Si la dernière pandémie a laissé ses traces, il y a au moins un réalisateur qui cherche à les amplifier pour surfer dessus. Robert Jabbaz n’y va pas par quatre chemins pour faire le constat d’un monde violent, dépravé et déjà à l’agonie. Le prétexte d’un monde zombifié n’est qu’une alternative parmi d’autres que le spectateur aura sans doute déjà accepté. Alors à quoi bon continuer de suggérer alors qu’on peut se lâcher un peu ? Le cinéaste canadien ne prend aucune pincette, aucune consigne et aucune limite pour catapulter son récit de la violence à l’ultra-violence. Il y a de quoi en faire pâlir plus d’un et à juste titre, car la créativité, l’humour macabre et le bon mauvais goût sont à la hauteur du carnage.
Nous ne sommes pas dans le « Salò » de Pasolini, mais il s’avère que le jeu est aussi agressif et corrosif. La situation de Taïwan justifie déjà cet aspect décomplexé et transgressif, vis-à-vis d’une Chine communiste, particulièrement fautive dans cette crise virale. Le gouvernement agit à distance, mais n’est pas pour autant à l’abri de ce fléau, qui frappe encore plus forte les habitants isolés et qui ne parviennent pas à s’intégrer dans la société. Le fameux virus secoue ainsi l’essaim émotionnel de ces personnes, qui culpabilisent de ne pas assouvir leurs fantasmes les plus fous et les plus cruels ou de s’affranchir de toutes contraintes morales. C’est d’ailleurs une des limites du spectacle, qui va parfois trop loin dans son excentricité, mais étrangement, c’est ce qui en fait sa force et un objet fascinant à regarder, si toutefois l’on parvient à soutenir le visionnage.

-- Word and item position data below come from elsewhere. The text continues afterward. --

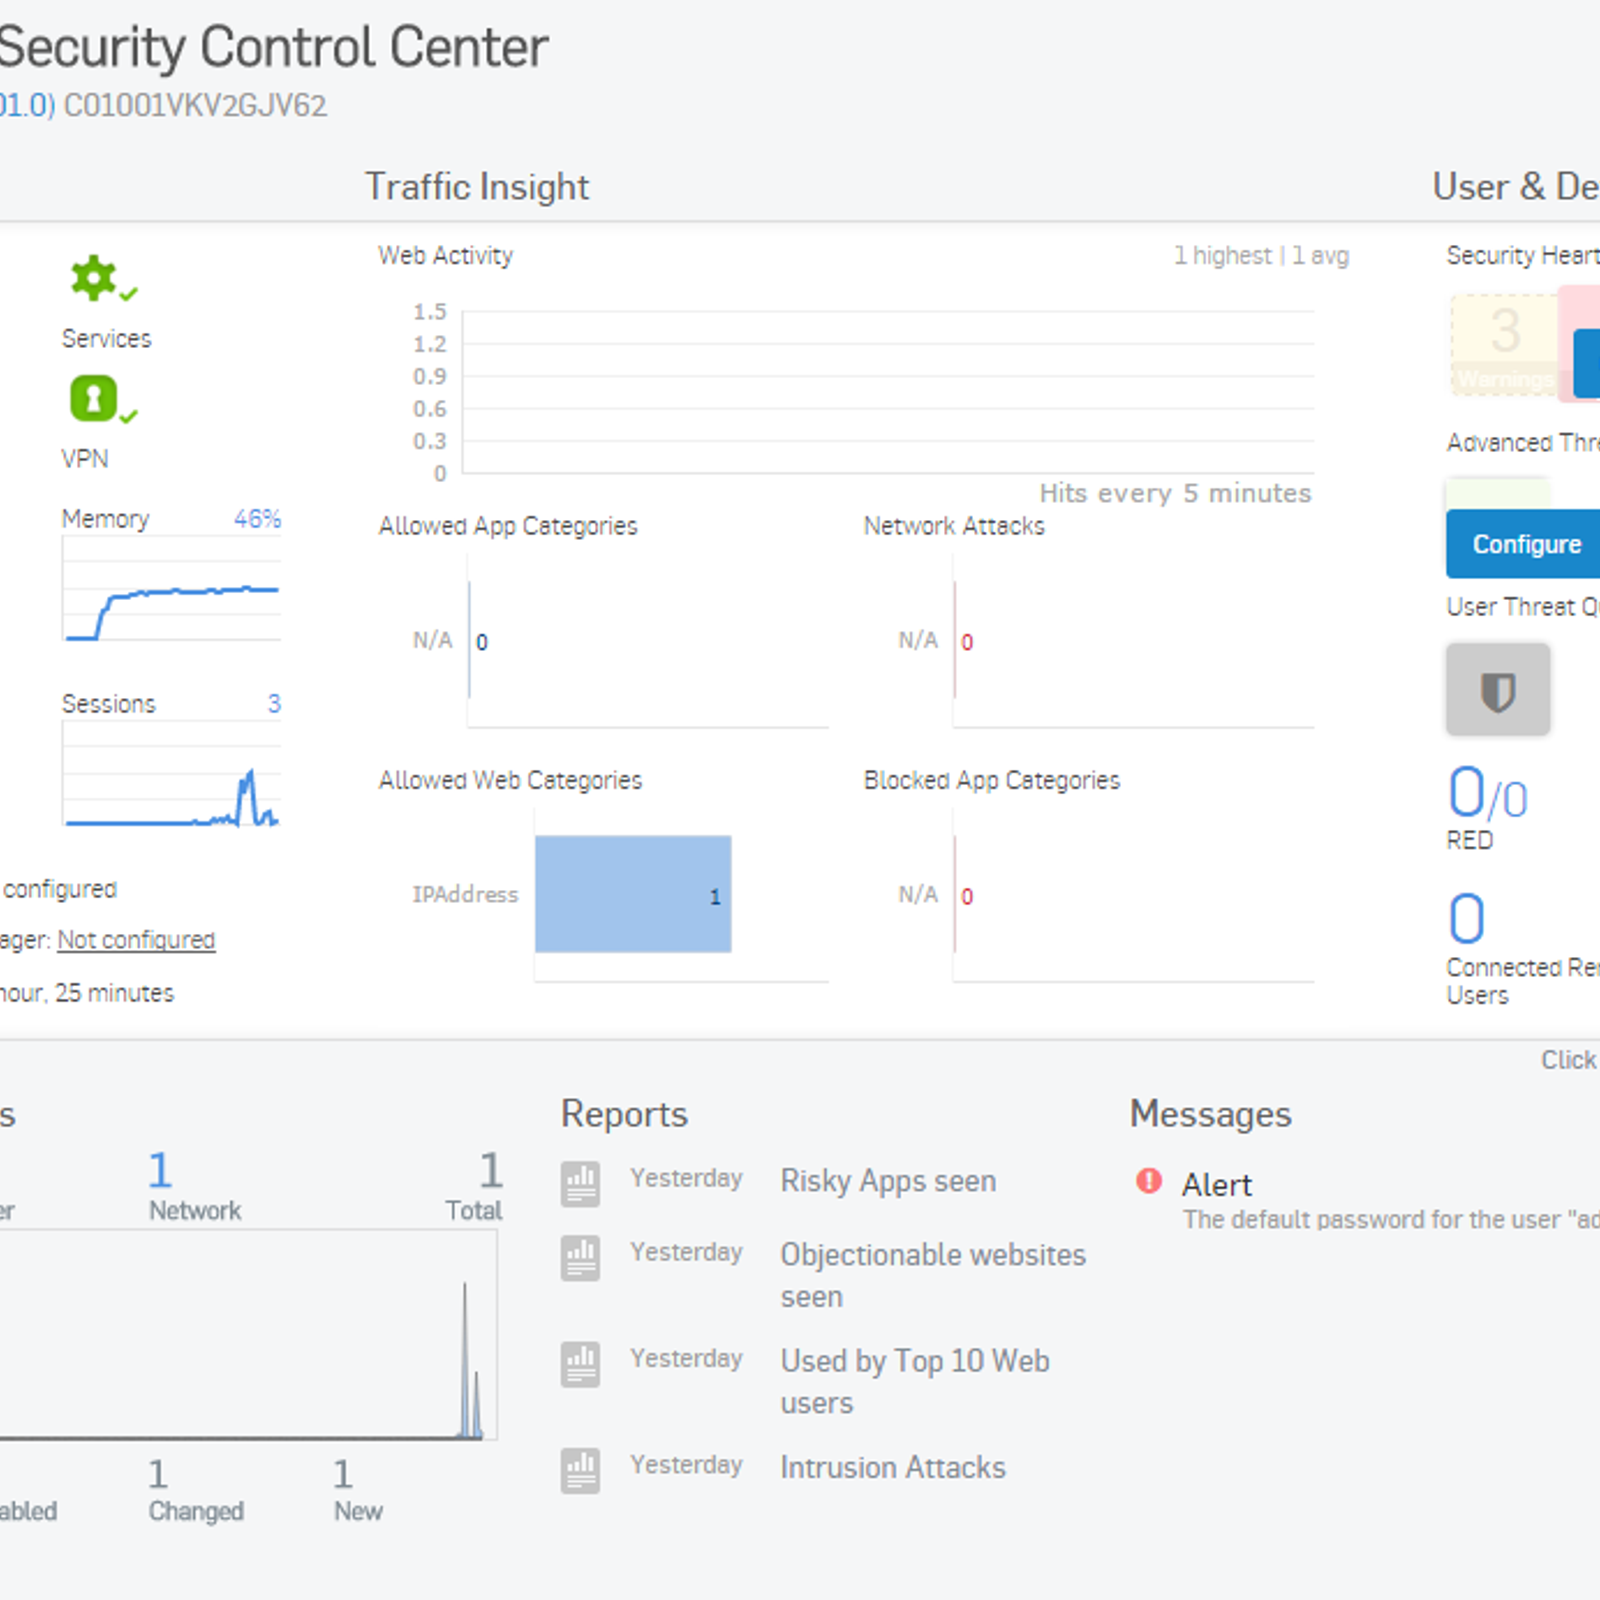Open Used by Top 10 Web users icon
1600x1600 pixels.
tap(580, 1364)
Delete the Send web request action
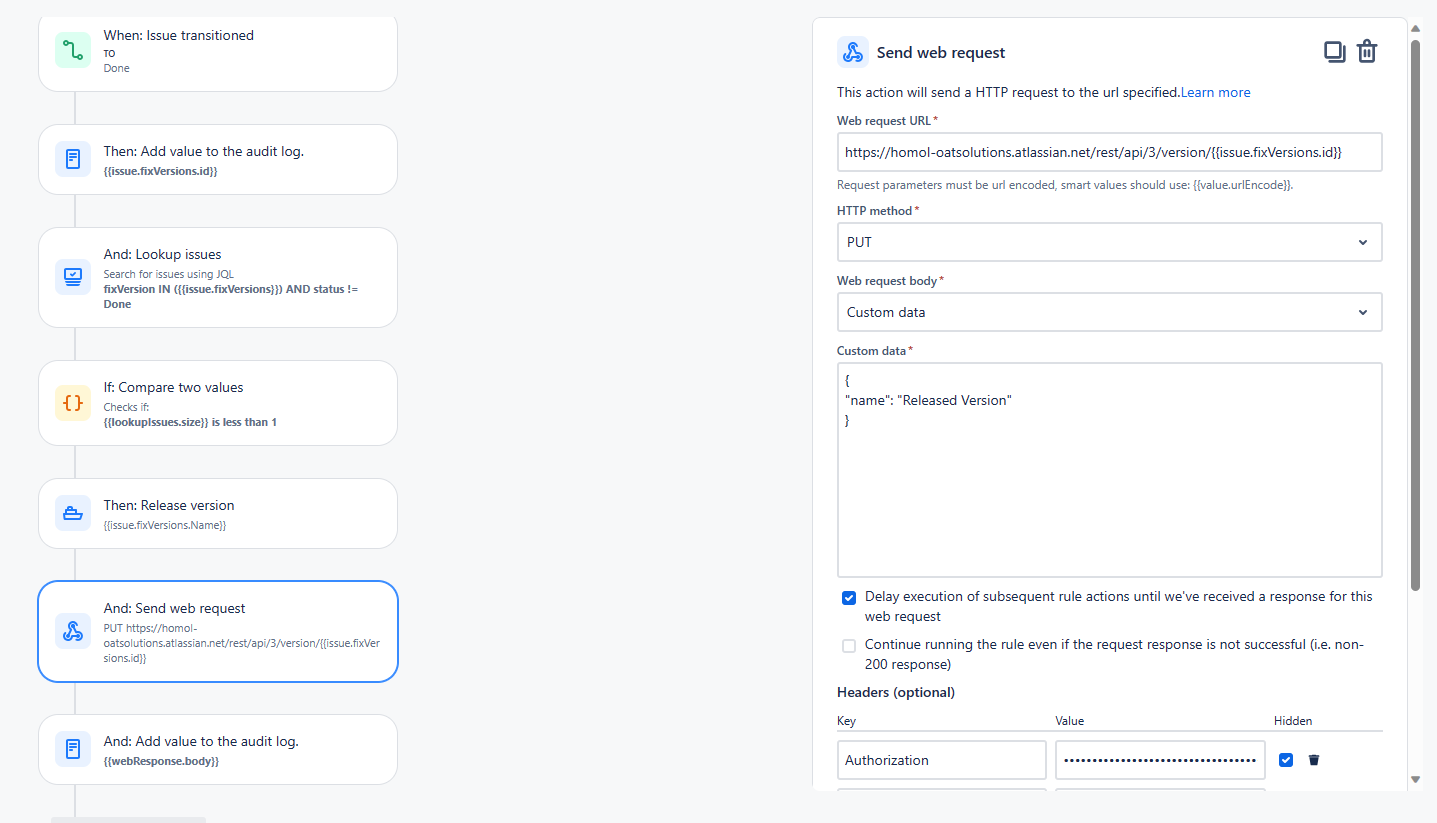 coord(1367,51)
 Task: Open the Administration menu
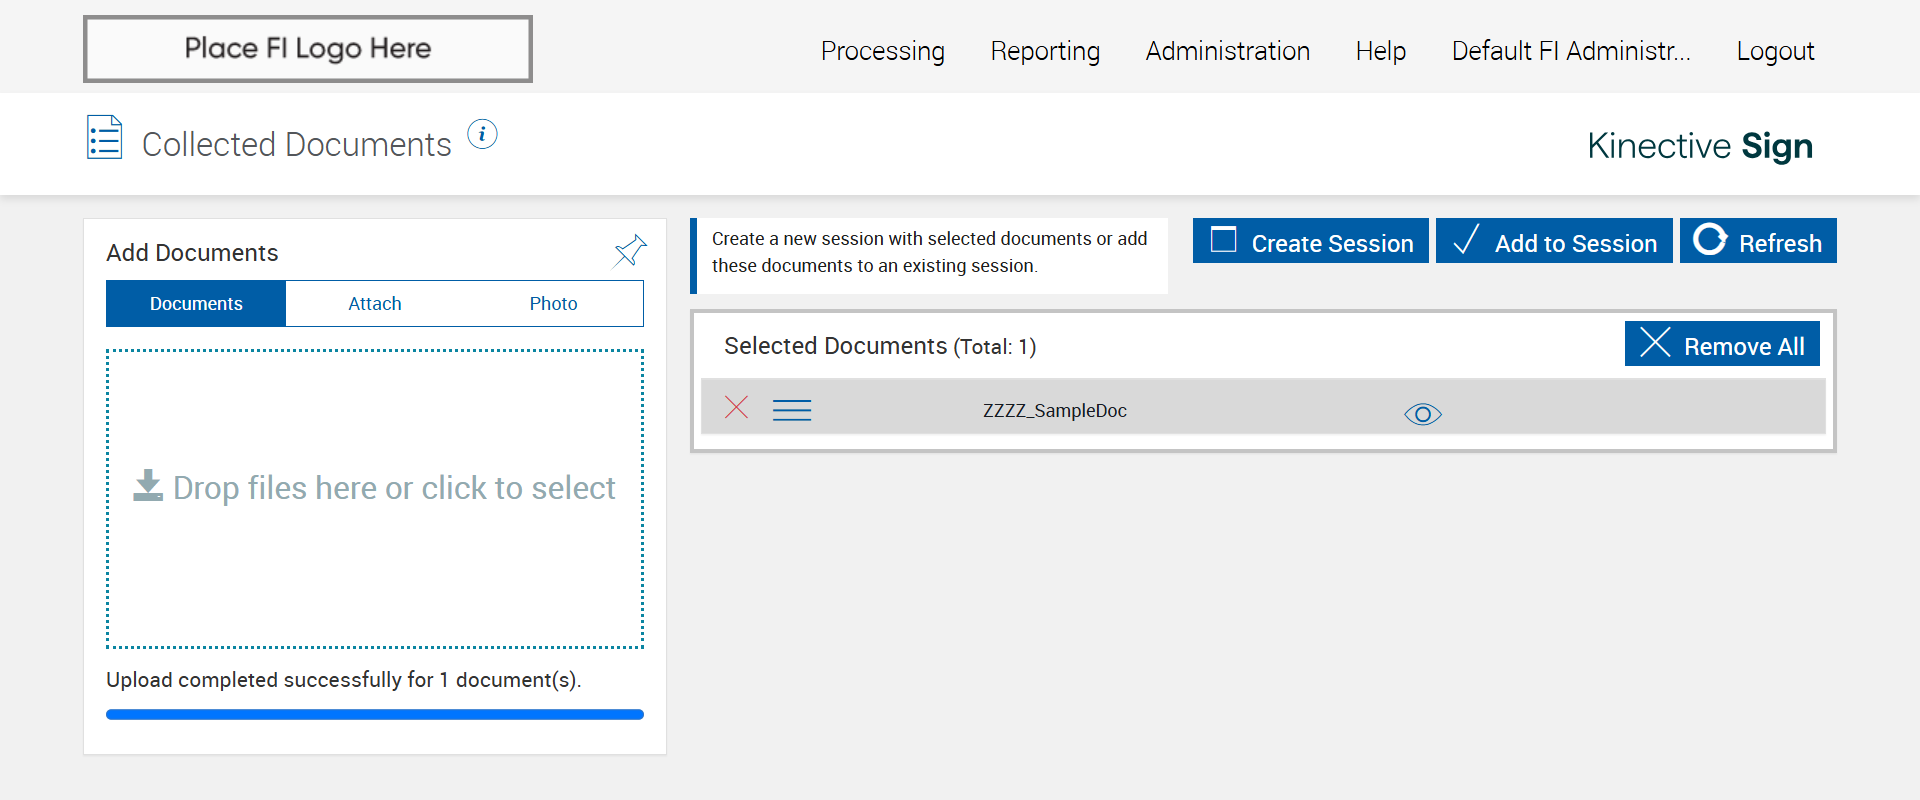click(1227, 51)
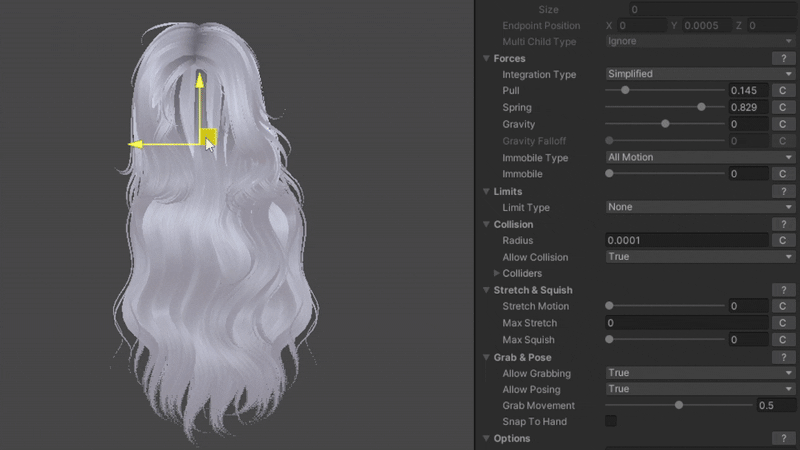Click help icon beside Stretch & Squish
800x450 pixels.
pos(785,290)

Les adeptes y verront du Sam Raimi, du David Cronenberg, Georges Romero et bien plus encore. Tout a été mis dans le même saladier pour en faire une compote difforme, mais cohérente dans la démarche du cinéaste. Il nous balade dans un roller coaster hémoglobineux d’une rare intensité et d’une excellente fluidité. La première heure façonne ainsi ce monde fait d’individus ordinaires, qui ouvrent leurs yeux obscurs et qui saisissent chaque opportunité de se nourrir de la souffrance de leurs victimes. À ce titre, il y aura peu de choses à raconter sur le parcours de deux amants, Kat (Regina Lei) et Jim (Berant Zhu), essentiellement observateurs de la sauvagerie omniprésente à chaque coin de rue. Ces deux amoureux, qui ont du mal à communiquer, qu’importe la distance qui les sépare, serviront malgré tout d’intermédiaire avec le spectateur, qui pourra y projeter ses traumatismes à travers leur détresse. Ils se cherchent à travers l’apocalypse, mais le cadre s’attardera toujours plus sur ses sujets infectés.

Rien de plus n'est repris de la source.